◆ Activity
When you reach the line that contains "The image size is (1546, 935)." below, transcribe it and each line after it word for word to the end of the records, omitting pictures.

[Given data]

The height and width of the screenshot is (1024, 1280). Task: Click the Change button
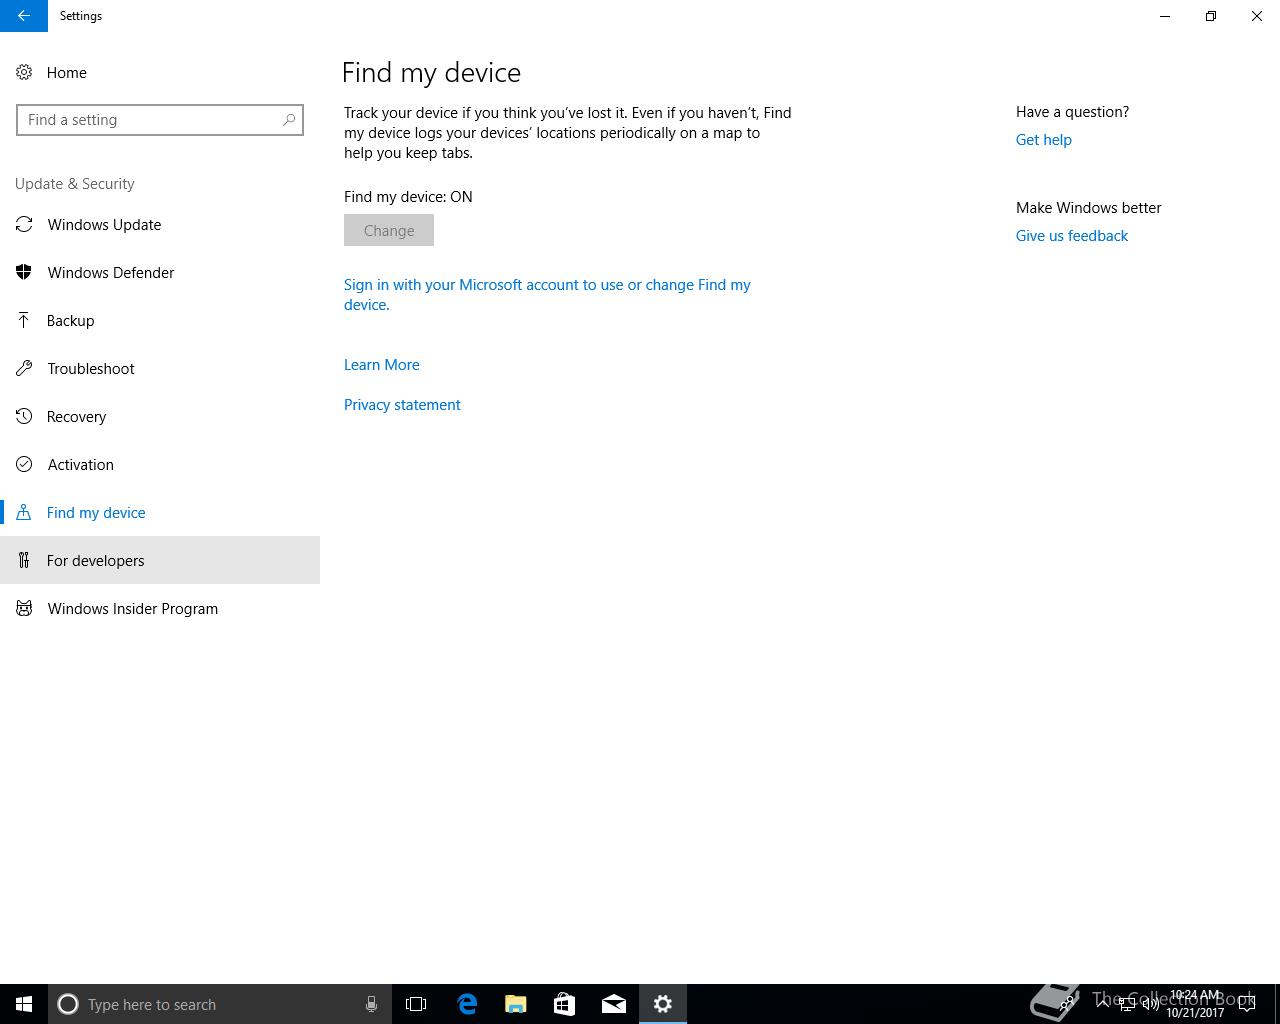389,230
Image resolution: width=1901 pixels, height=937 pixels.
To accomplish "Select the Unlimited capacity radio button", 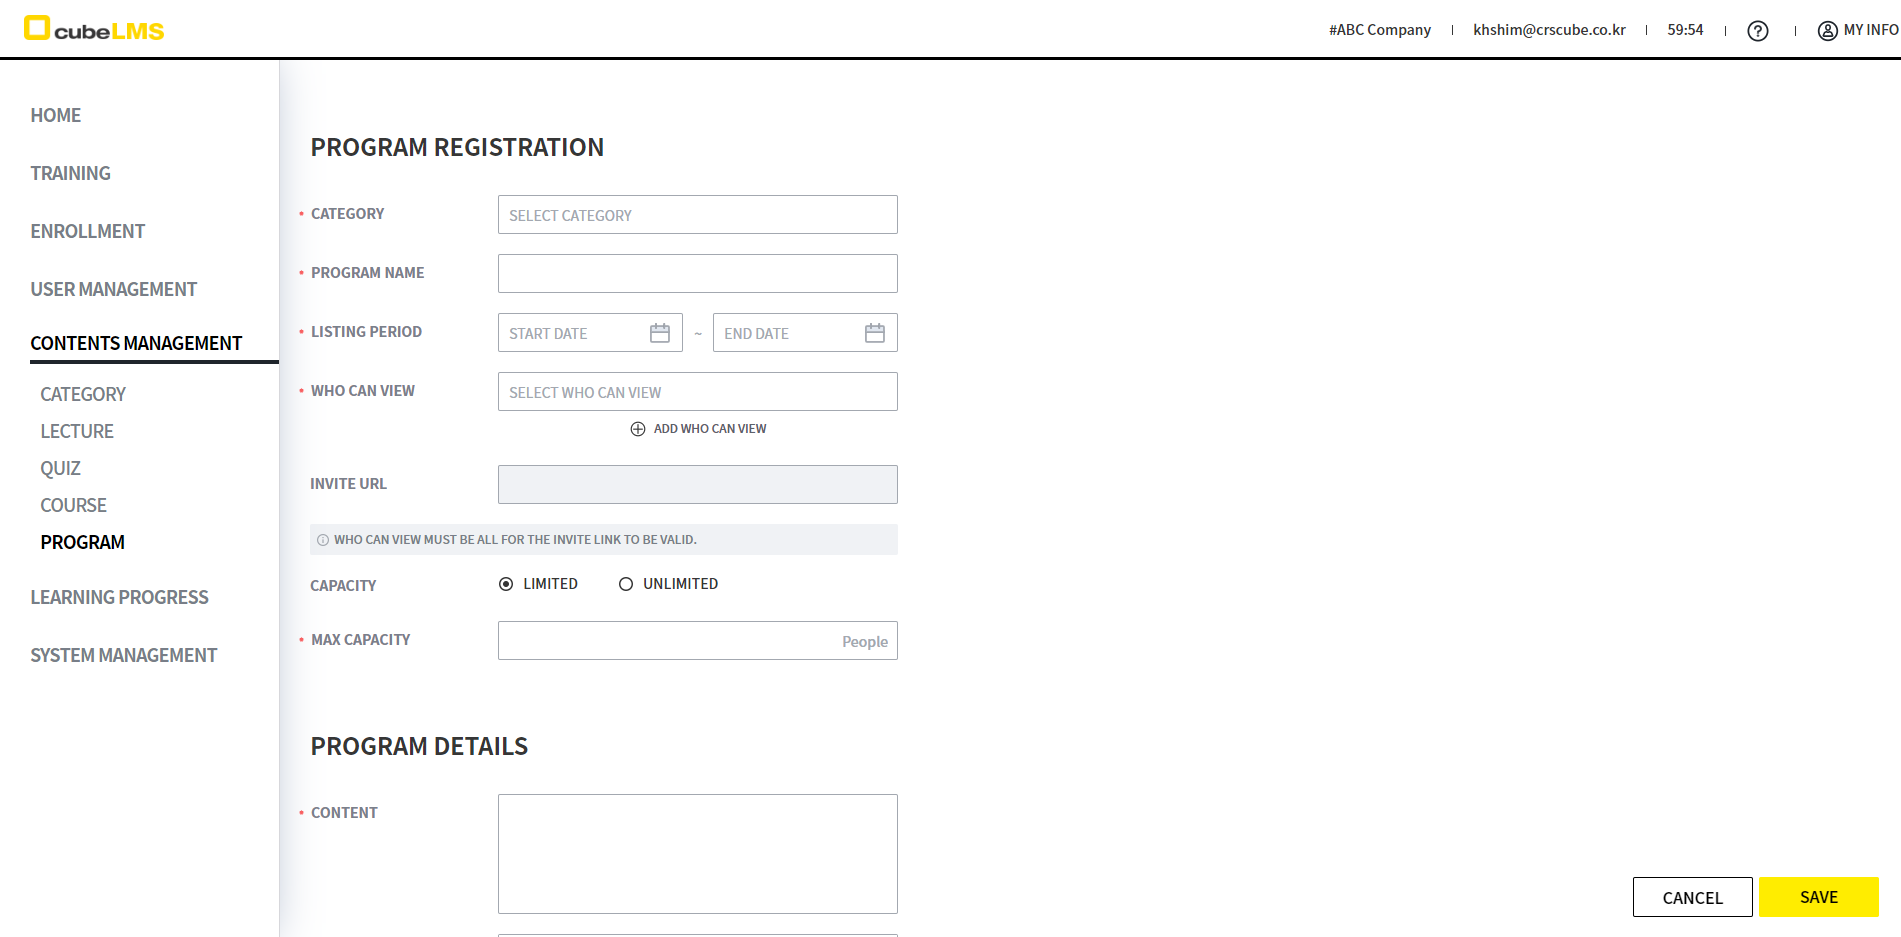I will 626,584.
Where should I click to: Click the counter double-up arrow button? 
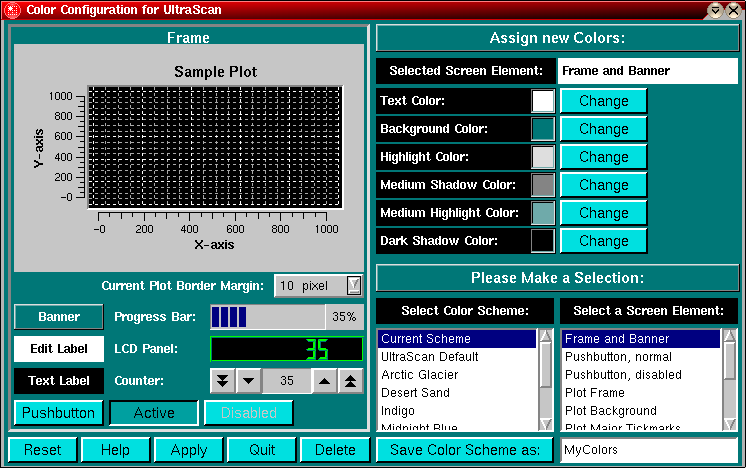pos(350,381)
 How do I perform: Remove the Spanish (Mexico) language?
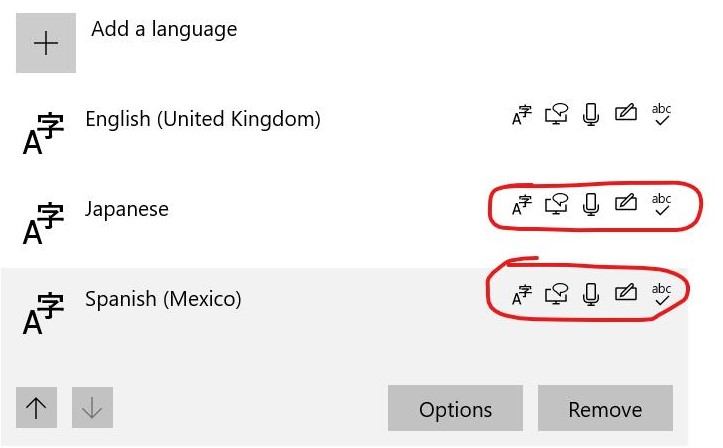[x=605, y=408]
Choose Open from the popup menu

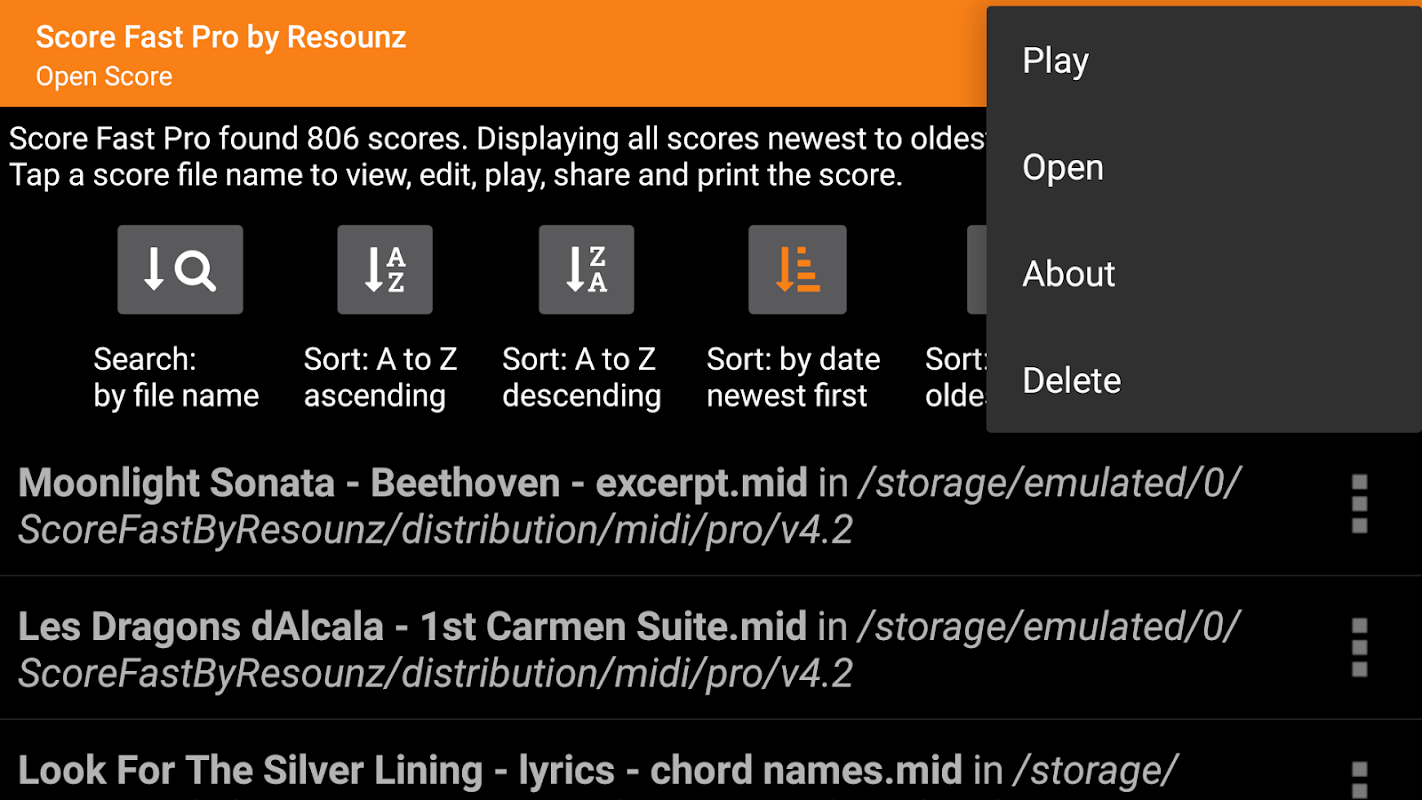pos(1062,168)
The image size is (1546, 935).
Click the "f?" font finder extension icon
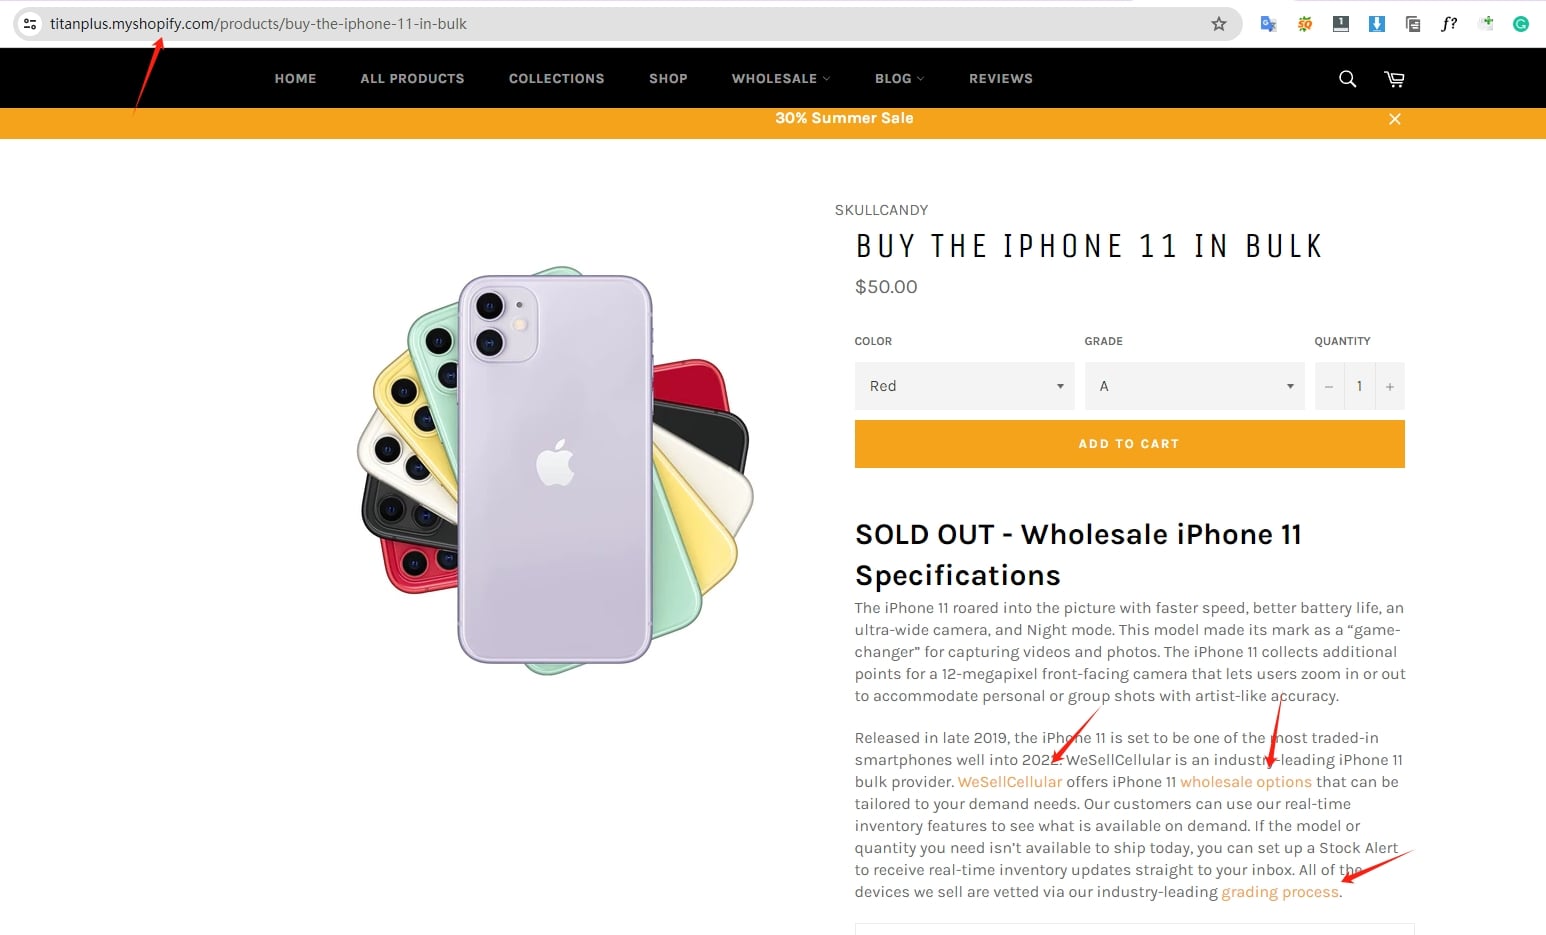1449,24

[/Given data]

◆ Output below
The image size is (1546, 935).
Click the "f?" font finder extension icon
1449,24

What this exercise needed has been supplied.